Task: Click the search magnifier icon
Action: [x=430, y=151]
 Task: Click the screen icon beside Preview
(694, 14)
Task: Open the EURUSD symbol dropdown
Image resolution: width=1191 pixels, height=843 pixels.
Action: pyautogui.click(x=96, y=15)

---

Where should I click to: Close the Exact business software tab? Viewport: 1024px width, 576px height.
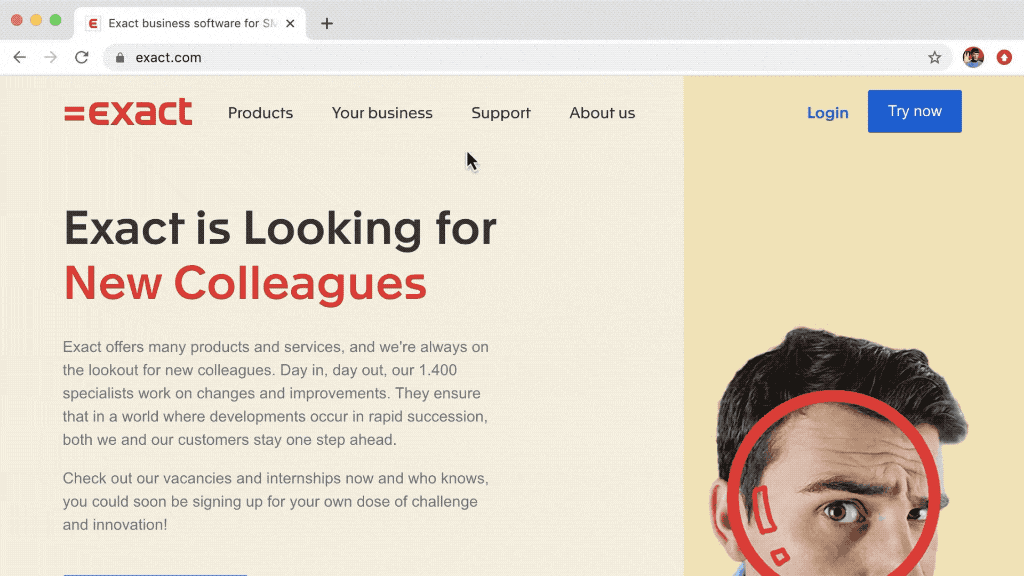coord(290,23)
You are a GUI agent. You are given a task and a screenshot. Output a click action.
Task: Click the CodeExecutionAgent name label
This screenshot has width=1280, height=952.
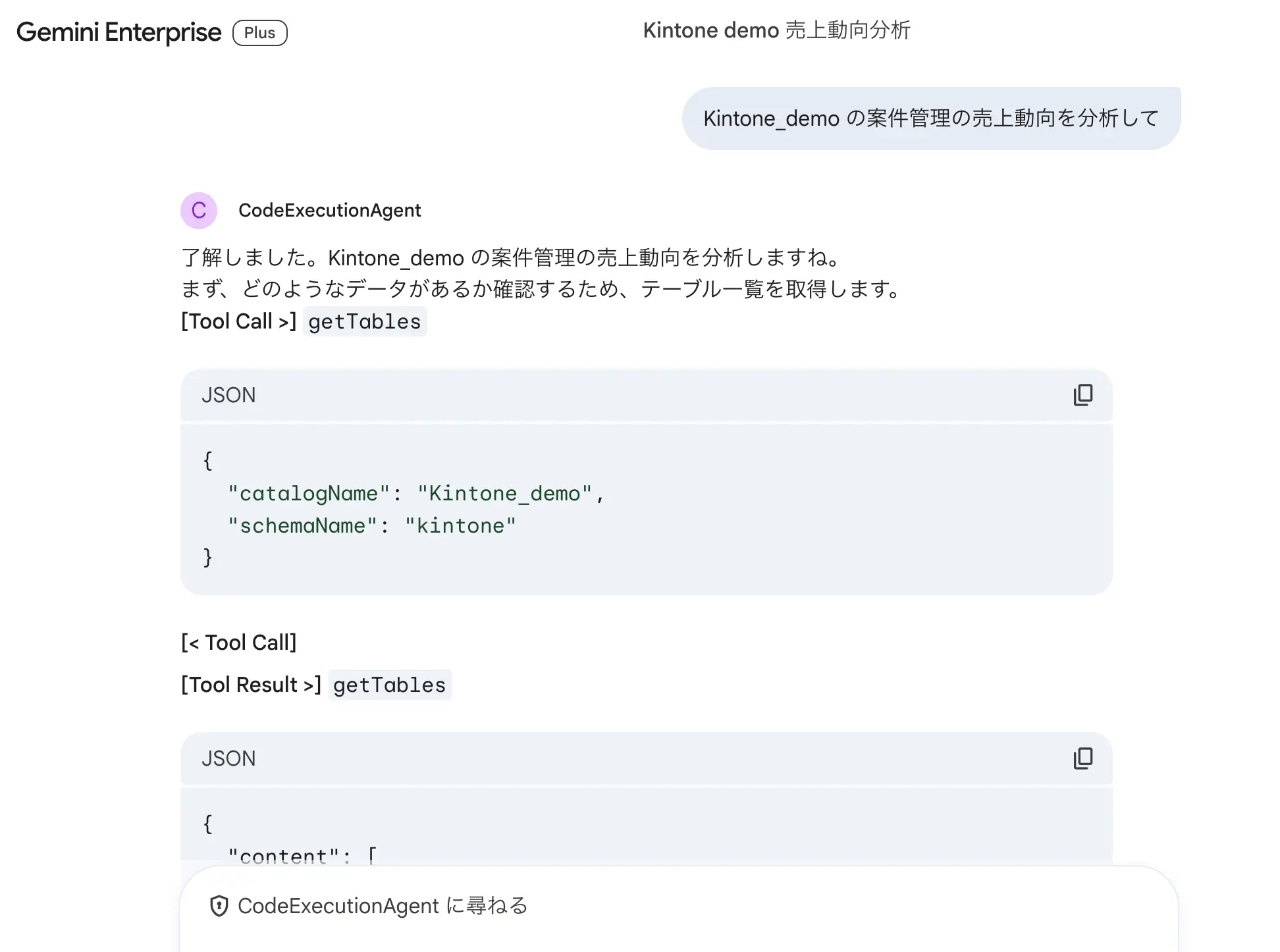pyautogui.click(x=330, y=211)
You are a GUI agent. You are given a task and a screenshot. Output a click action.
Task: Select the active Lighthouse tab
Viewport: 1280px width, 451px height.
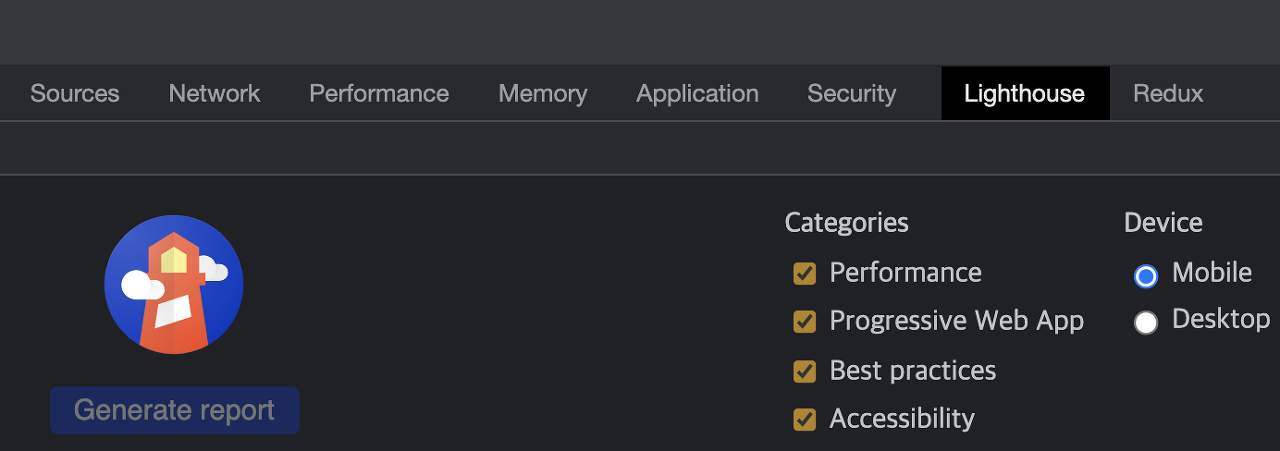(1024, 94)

• [Problem to solve]
Copy the entries from the line containing "Task: Click the search magnifier icon" through the line containing "Action: pyautogui.click(x=96, y=15)", substituting "Settings" for "Preview" and leaving everything else unchanged.

• [Final result]
Task: Click the search magnifier icon
Action: [x=430, y=151]
 Task: Click the screen icon beside Settings
(694, 14)
Task: Open the EURUSD symbol dropdown
Image resolution: width=1191 pixels, height=843 pixels.
Action: pyautogui.click(x=96, y=15)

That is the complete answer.